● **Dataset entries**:
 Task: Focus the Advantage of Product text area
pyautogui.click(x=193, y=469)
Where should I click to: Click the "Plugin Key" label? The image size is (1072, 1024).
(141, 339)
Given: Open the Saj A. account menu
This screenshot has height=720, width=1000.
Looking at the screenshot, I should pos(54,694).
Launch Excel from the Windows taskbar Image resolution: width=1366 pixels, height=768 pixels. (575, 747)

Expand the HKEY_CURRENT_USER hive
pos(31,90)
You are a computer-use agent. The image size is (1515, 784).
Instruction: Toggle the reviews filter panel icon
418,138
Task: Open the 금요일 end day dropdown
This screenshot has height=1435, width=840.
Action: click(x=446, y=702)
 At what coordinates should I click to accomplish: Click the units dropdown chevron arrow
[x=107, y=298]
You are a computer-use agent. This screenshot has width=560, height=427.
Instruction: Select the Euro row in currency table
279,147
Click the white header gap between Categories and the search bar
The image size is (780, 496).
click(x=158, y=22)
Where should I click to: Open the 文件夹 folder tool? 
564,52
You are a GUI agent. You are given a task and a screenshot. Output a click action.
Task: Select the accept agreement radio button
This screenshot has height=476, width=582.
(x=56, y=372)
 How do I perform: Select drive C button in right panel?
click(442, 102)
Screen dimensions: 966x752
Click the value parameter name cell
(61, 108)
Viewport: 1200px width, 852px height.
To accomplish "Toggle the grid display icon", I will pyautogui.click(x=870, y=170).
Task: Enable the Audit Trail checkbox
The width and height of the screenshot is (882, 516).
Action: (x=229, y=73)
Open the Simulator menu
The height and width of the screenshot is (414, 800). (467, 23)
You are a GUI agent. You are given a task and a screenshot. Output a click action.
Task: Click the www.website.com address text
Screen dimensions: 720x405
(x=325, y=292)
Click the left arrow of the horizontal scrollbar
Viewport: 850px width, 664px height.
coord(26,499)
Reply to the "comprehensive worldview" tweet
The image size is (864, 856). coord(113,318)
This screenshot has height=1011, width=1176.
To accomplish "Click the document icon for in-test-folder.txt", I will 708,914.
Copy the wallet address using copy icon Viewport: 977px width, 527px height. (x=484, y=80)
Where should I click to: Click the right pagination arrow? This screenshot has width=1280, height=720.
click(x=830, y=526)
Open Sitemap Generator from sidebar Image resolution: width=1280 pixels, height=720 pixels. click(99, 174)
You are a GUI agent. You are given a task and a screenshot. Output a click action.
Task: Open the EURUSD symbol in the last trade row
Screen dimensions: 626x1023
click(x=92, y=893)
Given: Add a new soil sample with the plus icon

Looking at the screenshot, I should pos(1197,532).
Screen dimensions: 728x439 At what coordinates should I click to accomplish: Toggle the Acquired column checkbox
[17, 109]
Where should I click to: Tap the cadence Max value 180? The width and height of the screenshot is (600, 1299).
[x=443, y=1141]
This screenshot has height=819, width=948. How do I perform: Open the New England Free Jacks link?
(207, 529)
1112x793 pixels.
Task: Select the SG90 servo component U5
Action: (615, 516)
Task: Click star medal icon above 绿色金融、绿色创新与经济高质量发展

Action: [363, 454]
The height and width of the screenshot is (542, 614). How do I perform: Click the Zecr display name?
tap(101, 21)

● **Problem requirements**:
Repeat each line above exactly as written.

● **Result of this exercise**:
 Task: Focus the Advantage of Product text area
pyautogui.click(x=193, y=469)
Where should I click to: Click the "Plugin Key" label? The image size is (1072, 1024).
(141, 339)
Given: Open the Saj A. account menu
This screenshot has height=720, width=1000.
Looking at the screenshot, I should pos(54,694).
Launch Excel from the Windows taskbar Image resolution: width=1366 pixels, height=768 pixels. (575, 747)

Expand the HKEY_CURRENT_USER hive
pos(31,90)
You are a computer-use agent. The image size is (1515, 784).
Instruction: Toggle the reviews filter panel icon
418,138
Task: Open the 금요일 end day dropdown
This screenshot has height=1435, width=840.
Action: click(x=446, y=702)
 At what coordinates should I click to accomplish: Click the units dropdown chevron arrow
[x=107, y=298]
You are a computer-use agent. This screenshot has width=560, height=427.
Instruction: Select the Euro row in currency table
279,147
Click the white header gap between Categories and the search bar
The image size is (780, 496).
click(x=158, y=22)
Where should I click to: Open the 文件夹 folder tool? 
564,52
You are a GUI agent. You are given a task and a screenshot. Output a click action.
Task: Select the accept agreement radio button
This screenshot has height=476, width=582.
(x=56, y=372)
 How do I perform: Select drive C button in right panel?
click(442, 102)
Screen dimensions: 966x752
Click the value parameter name cell
(61, 108)
Viewport: 1200px width, 852px height.
To accomplish "Toggle the grid display icon", I will pyautogui.click(x=870, y=170).
Task: Enable the Audit Trail checkbox
The width and height of the screenshot is (882, 516).
Action: (x=229, y=73)
Open the Simulator menu
The height and width of the screenshot is (414, 800). (467, 23)
You are a GUI agent. You are given a task and a screenshot. Output a click action.
Task: Click the www.website.com address text
Screen dimensions: 720x405
(x=325, y=292)
Click the left arrow of the horizontal scrollbar
Viewport: 850px width, 664px height.
coord(26,499)
Reply to the "comprehensive worldview" tweet
The image size is (864, 856). coord(113,318)
This screenshot has height=1011, width=1176.
To accomplish "Click the document icon for in-test-folder.txt", I will 708,914.
Copy the wallet address using copy icon Viewport: 977px width, 527px height. (x=484, y=80)
Where should I click to: Click the right pagination arrow? This screenshot has width=1280, height=720.
click(x=830, y=526)
Open Sitemap Generator from sidebar Image resolution: width=1280 pixels, height=720 pixels. click(99, 174)
You are a GUI agent. You are given a task and a screenshot. Output a click action.
Task: Open the EURUSD symbol in the last trade row
Screen dimensions: 626x1023
click(x=92, y=893)
Given: Add a new soil sample with the plus icon

Looking at the screenshot, I should pos(1197,532).
Screen dimensions: 728x439 At what coordinates should I click to accomplish: Toggle the Acquired column checkbox
[17, 109]
Where should I click to: Tap the cadence Max value 180? The width and height of the screenshot is (600, 1299).
[x=443, y=1141]
This screenshot has height=819, width=948. How do I perform: Open the New England Free Jacks link?
(207, 529)
1112x793 pixels.
Task: Select the SG90 servo component U5
Action: (615, 516)
Task: Click star medal icon above 绿色金融、绿色创新与经济高质量发展

Action: [363, 454]
The height and width of the screenshot is (542, 614). How do I perform: Click the Zecr display name?
tap(101, 21)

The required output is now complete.